## Text and item location rows
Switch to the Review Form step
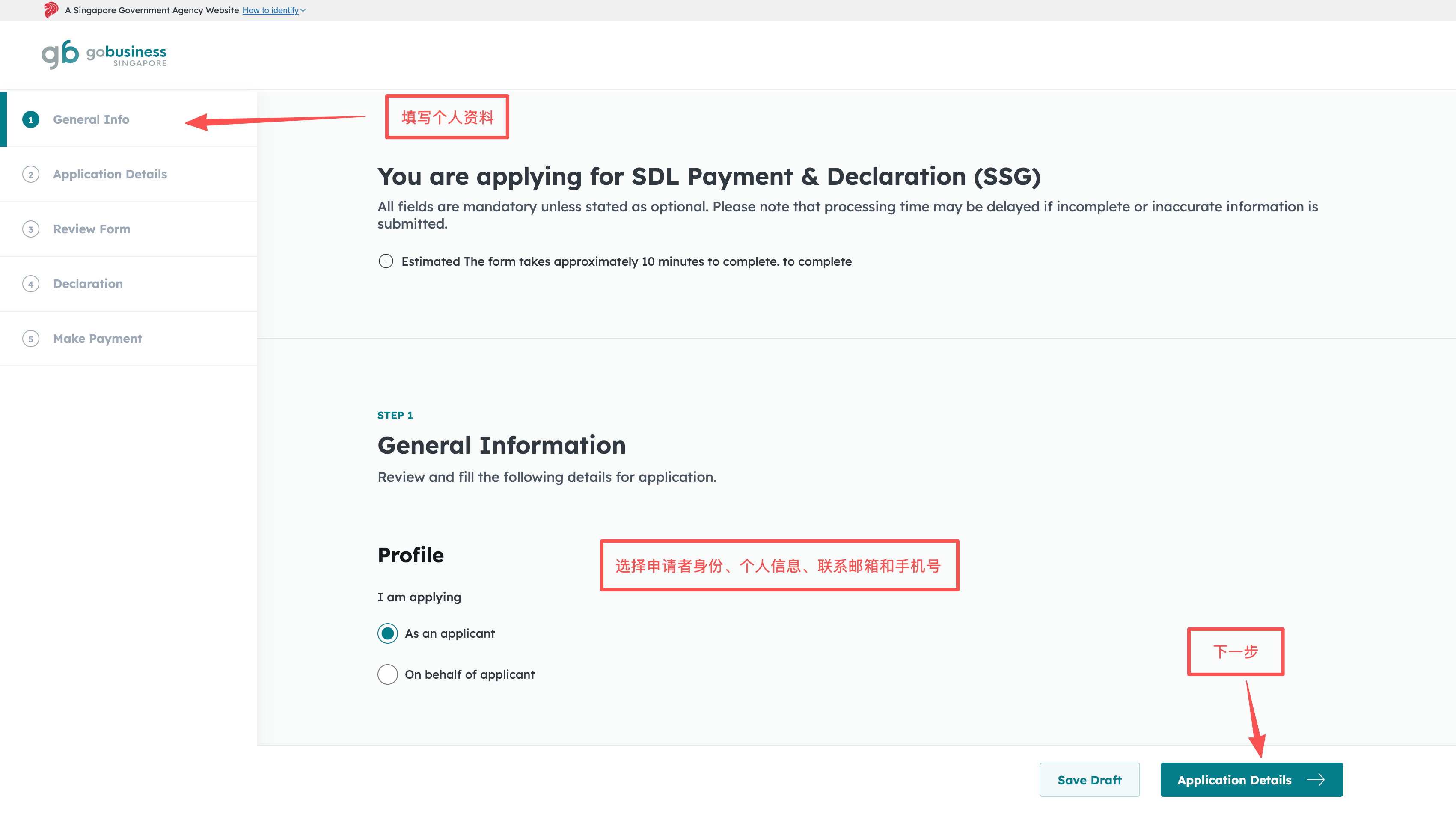The image size is (1456, 814). click(92, 229)
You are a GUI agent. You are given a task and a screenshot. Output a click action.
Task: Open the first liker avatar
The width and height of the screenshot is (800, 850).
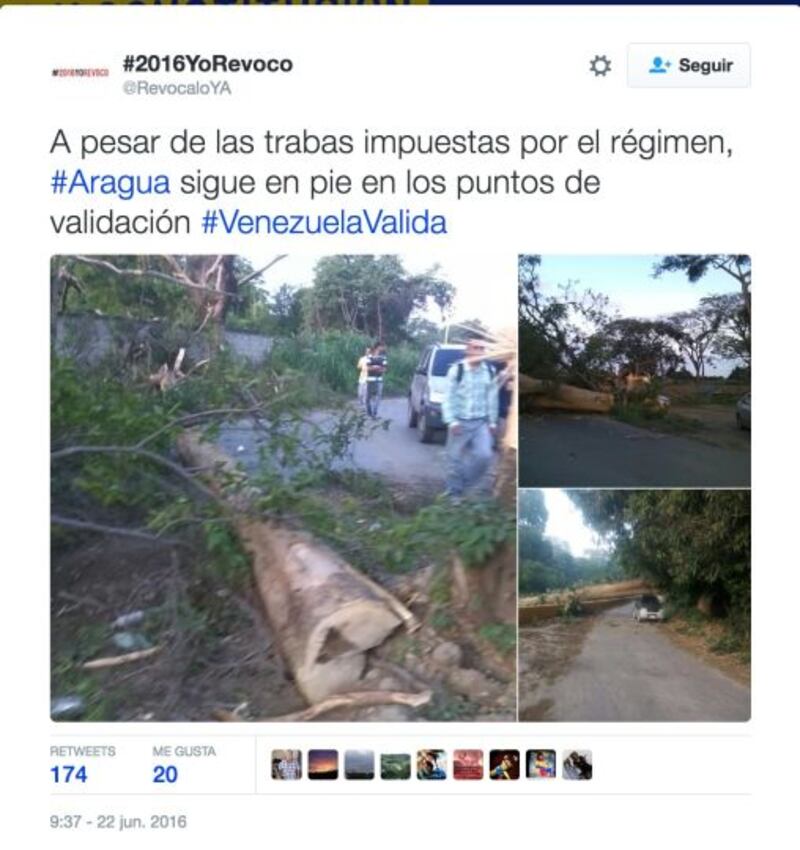pos(287,765)
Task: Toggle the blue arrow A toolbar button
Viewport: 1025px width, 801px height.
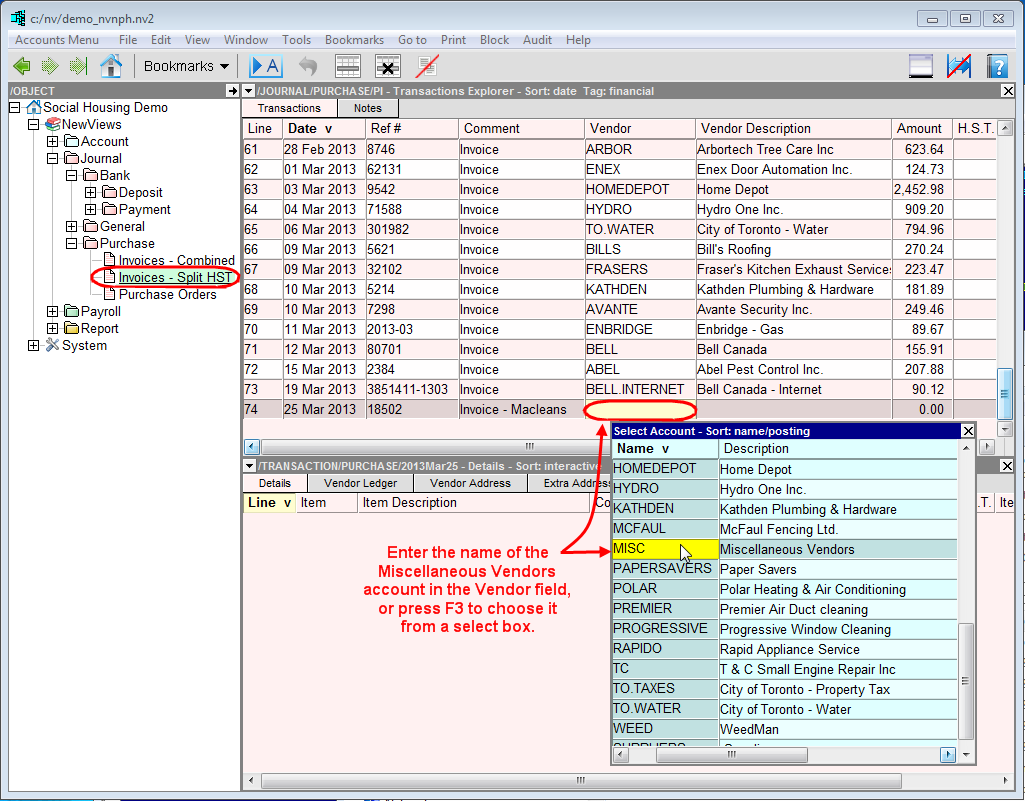Action: tap(265, 66)
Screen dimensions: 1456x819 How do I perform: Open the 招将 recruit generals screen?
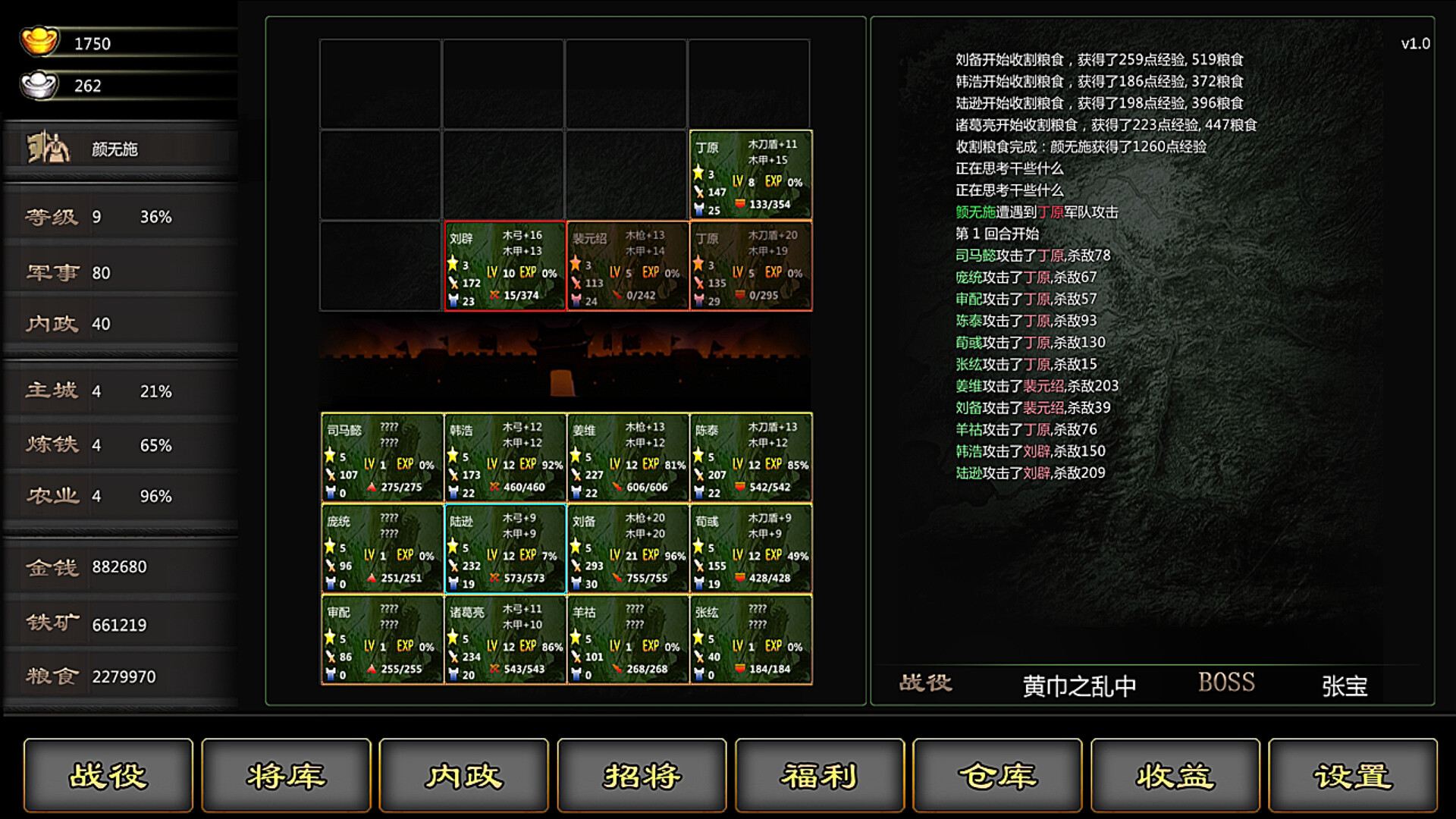click(642, 777)
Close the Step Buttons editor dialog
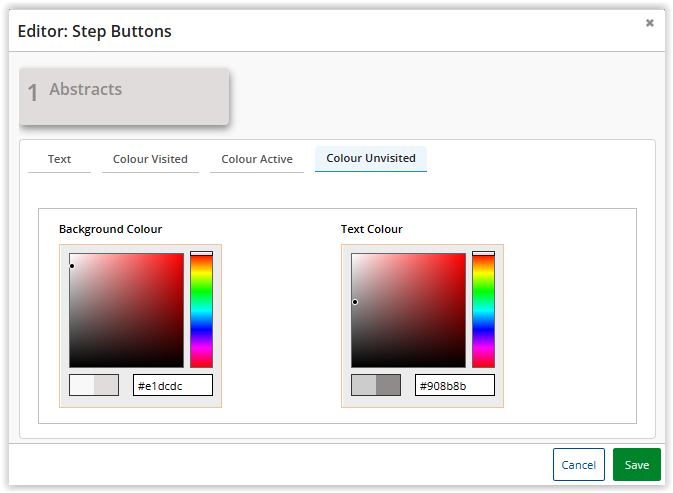 [x=649, y=23]
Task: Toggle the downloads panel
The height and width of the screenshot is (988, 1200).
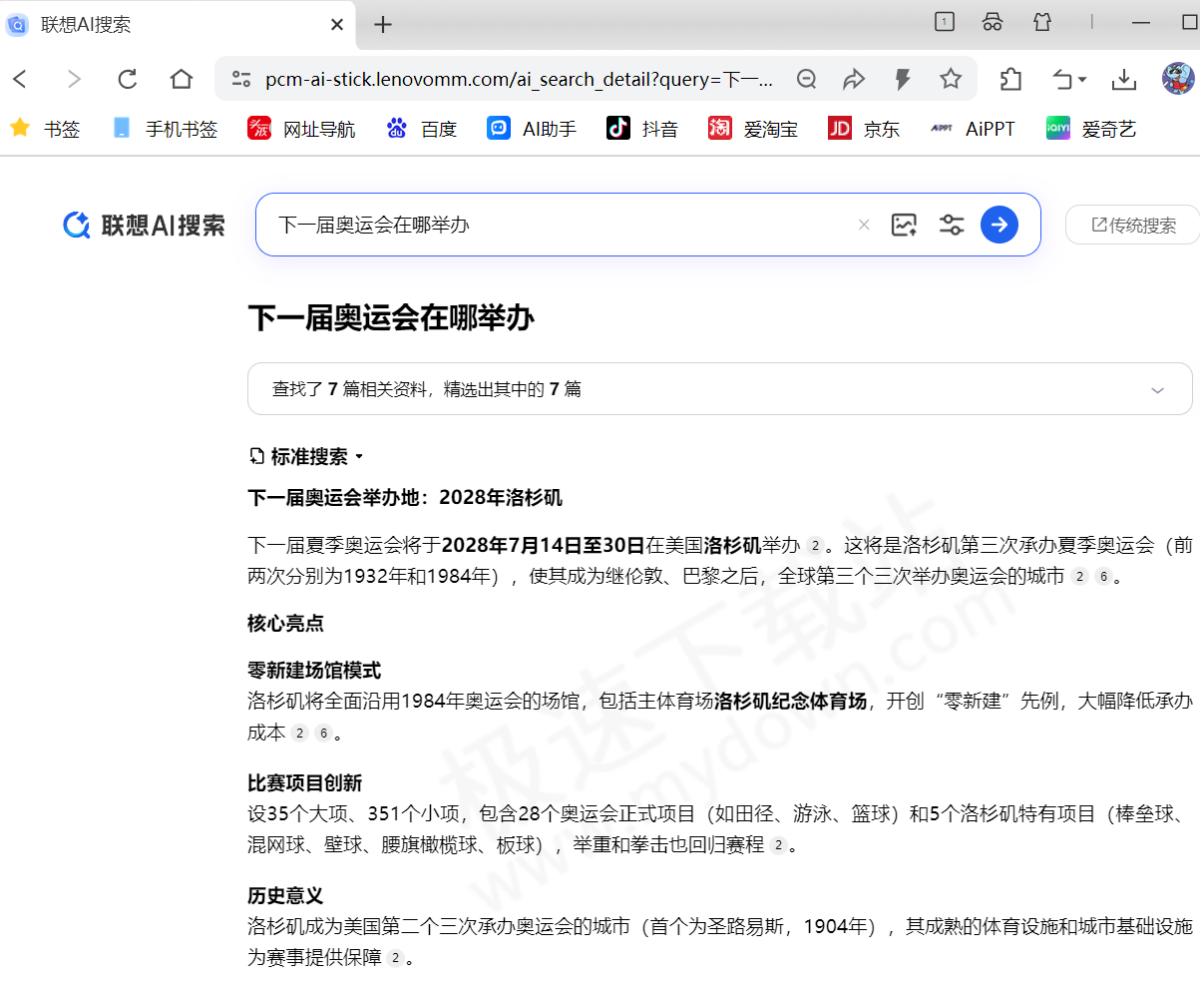Action: pyautogui.click(x=1124, y=79)
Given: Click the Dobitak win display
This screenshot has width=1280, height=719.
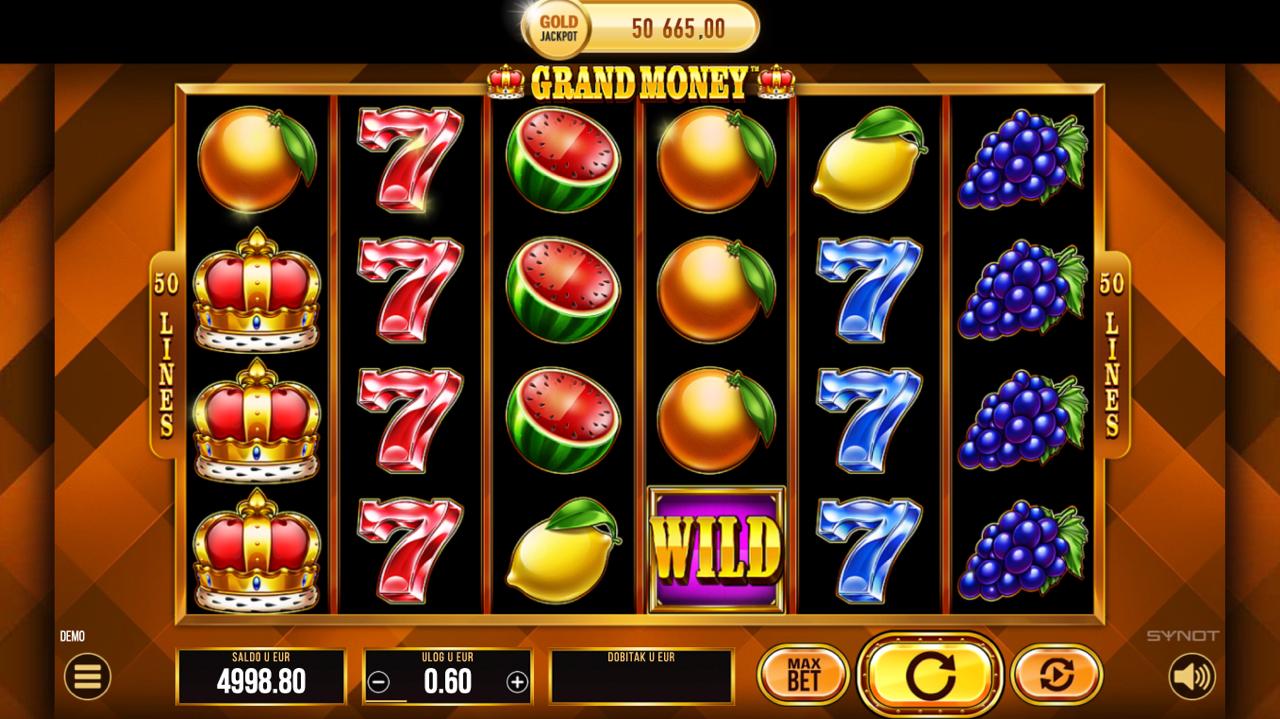Looking at the screenshot, I should [641, 676].
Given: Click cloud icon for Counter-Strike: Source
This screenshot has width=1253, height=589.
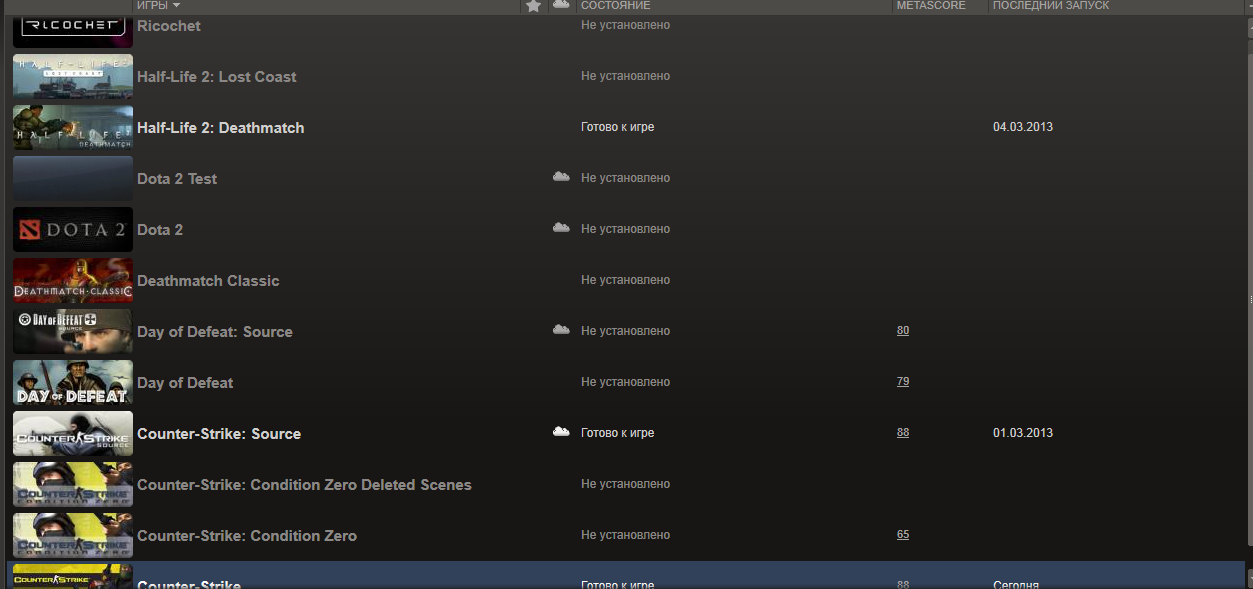Looking at the screenshot, I should 561,432.
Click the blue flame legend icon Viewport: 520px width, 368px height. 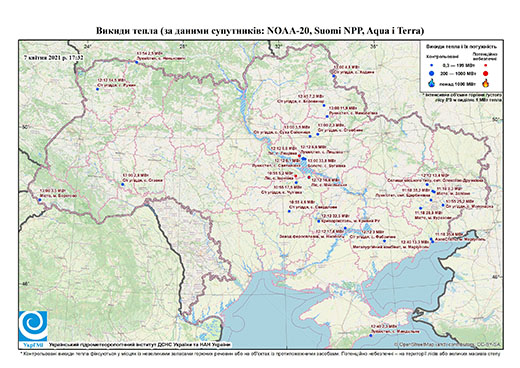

## Set exercise
Return all of the rows above word for word, without the pictures.

## Solution to the problem
Switch to the Review Form step
The image size is (1456, 814). click(92, 229)
You are a GUI agent. You are given a task and a screenshot. Output a click action.
Task: Open the first liker avatar
The width and height of the screenshot is (800, 850).
pos(287,765)
Task: Toggle the blue arrow A toolbar button
Viewport: 1025px width, 801px height.
Action: tap(265, 66)
Screen dimensions: 1456x819 How do I perform: Open the 招将 recruit generals screen?
click(642, 777)
Close the Step Buttons editor dialog
 [x=649, y=23]
Task: Toggle the downloads panel
The height and width of the screenshot is (988, 1200).
Action: pyautogui.click(x=1124, y=79)
Given: Click the Dobitak win display
This screenshot has width=1280, height=719.
Looking at the screenshot, I should [641, 676].
Given: Click cloud icon for Counter-Strike: Source
This screenshot has width=1253, height=589.
Looking at the screenshot, I should 561,432.
Click the blue flame legend icon Viewport: 520px width, 368px height. 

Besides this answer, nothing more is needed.